From: Ecological Options Network [mailto:[EMAIL PROTECTED]
Sent: Monday, December 12, 2005 10:36 AM
Subject: The End of Democracy in Ohio?

http://www.alternet.org/rights/29292/


<x-tad-bigger> The End of Democracy in Ohio?
</x-tad-bigger>

By Bob Fitrakis and Harvey Wasserman,
Free Press. Posted December 12, 2005.


New legislation passed by Ohio Republicans may just institutionalize those
famous "voting irregularities."

A law that will make democracy all but moot in Ohio is about to pass the
state legislature and to be signed by its Republican governor. Despite
massive corruption scandals besieging the Ohio GOP, any hope that the
Democratic party could win this most crucial swing state in future
presidential elections, or carry its pivotal U.S. Senate seat in 2006, are
about to end.

House Bill 3 has already passed the Ohio House of Representatives and is
about to be approved by the Republican-dominated Senate, probably before the
holiday recess. Republicans dominate the Ohio legislature thanks to a
heavily gerrymandered crazy quilt of rigged districts, and to a moribund
Ohio Democratic party. The GOP-drafted HB3 is designed to all but obliterate
any possible future Democratic revival. Opposition from the Ohio Democratic
Party, where it exists at all, is diffuse and ineffectual.

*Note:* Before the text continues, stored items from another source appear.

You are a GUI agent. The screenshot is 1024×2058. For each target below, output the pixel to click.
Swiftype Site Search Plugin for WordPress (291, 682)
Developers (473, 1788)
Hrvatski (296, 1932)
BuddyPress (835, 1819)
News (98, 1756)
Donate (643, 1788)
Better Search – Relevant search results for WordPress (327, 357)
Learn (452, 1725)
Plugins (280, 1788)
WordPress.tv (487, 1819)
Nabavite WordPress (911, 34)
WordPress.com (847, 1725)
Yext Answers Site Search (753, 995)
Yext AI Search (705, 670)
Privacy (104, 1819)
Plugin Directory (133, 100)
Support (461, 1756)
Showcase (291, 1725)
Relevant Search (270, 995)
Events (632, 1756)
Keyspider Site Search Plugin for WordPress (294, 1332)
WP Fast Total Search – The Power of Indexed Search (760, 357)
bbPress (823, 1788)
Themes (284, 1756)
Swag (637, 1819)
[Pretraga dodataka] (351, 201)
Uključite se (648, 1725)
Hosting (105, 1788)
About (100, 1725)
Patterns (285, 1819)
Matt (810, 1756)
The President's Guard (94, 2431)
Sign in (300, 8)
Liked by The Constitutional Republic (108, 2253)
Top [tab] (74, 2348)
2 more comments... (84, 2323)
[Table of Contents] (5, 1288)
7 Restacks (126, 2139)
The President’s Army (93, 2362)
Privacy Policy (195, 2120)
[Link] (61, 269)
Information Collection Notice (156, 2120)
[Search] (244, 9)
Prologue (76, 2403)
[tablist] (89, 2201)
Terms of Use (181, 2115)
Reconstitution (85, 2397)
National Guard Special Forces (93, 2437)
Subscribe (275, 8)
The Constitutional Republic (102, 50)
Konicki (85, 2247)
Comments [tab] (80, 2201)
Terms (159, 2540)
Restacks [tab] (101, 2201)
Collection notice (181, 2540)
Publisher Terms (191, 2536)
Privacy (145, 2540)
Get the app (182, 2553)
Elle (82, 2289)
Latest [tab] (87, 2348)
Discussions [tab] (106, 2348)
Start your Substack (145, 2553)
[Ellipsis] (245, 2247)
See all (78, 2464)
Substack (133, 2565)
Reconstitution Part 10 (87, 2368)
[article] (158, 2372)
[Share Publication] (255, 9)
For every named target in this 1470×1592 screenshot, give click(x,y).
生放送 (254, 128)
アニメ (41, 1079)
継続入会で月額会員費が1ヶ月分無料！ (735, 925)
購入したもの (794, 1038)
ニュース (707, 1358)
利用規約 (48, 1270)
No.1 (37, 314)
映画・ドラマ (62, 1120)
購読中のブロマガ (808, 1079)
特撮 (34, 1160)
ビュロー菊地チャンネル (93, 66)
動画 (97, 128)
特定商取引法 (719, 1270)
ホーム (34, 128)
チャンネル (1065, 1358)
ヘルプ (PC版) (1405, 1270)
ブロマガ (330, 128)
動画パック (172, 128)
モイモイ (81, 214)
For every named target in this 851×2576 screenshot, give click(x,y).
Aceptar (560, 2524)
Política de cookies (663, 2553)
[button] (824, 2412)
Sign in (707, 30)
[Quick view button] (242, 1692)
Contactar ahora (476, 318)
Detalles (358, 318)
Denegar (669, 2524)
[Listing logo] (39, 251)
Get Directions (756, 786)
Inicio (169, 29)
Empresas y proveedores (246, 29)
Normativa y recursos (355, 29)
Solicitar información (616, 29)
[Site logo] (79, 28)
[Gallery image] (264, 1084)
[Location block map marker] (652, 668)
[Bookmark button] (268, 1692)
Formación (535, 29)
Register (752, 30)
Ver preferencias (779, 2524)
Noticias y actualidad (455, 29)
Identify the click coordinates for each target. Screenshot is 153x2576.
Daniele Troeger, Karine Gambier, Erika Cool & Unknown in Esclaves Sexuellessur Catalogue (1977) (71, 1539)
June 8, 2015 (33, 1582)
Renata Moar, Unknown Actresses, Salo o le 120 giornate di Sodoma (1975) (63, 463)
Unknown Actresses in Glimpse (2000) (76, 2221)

HB3's most publicized provision will require positive identification before
casting a vote. But it also opens voter registration activists to partisan
prosecution, exempts electronic voting machines from public scrutiny,
quintuples the cost of citizen-requested statewide recounts and makes it
illegal to challenge a presidential vote count or, indeed, any federal
election result in Ohio. When added to the recently passed HB1, which allows
campaign financing to be dominated by the wealthy and by corporations, and
along with a Rovian wish list of GOP attacks on the ballot box, democracy in
Ohio could be all but over.

The GOP is ramming similar bills through state legislatures around the U.S.,
starting with Georgia and Indiana. The ID requirements in particular have
provoked widespread opposition from newspapers such as the New York Times.
The Times, among others, argues that the ID requirements and the costs
associated with them, constitute an unconstitutional discriminatory poll
tax.

But despite significant court challenges, the Republicans are forcing
changes in long-standing election laws that have allowed citizens to vote
based on their signature alone. Across the U.S., GOP Jim Crow laws will
eliminate millions of Democratic voters from the registration rolls. In
swing states like Ohio, such ballots are almost certain to be crucial.

The proposed Ohio law will demand a valid photo ID or a utility bill, a bank
statement, a paycheck or a government document with a current address.
Thousands of Ohio citizens who are elderly, homeless, unemployed or who do
not drive will be effectively disenfranchised. Many citizens, for example,
rent apartments where the utilities are paid by landlords. In such cases,
the number of people living in utilities-included apartment rentals could
actually determine an election.

During the 2004 presidential election, Ohio's Republican Secretary of State,
J. Kenneth Blackwell, also issued statewide threats against ex-felons and
people whose names resembled those of ex-felons. Thousands of such threats
were delivered to registered voters who were never convicted of anything, or
who were eligible to vote after being released from prison. In 2004 a
"Mighty Texas Strike Force" came to Columbus with a specific mandate to
threaten ex-felons with arrest if they dared to vote.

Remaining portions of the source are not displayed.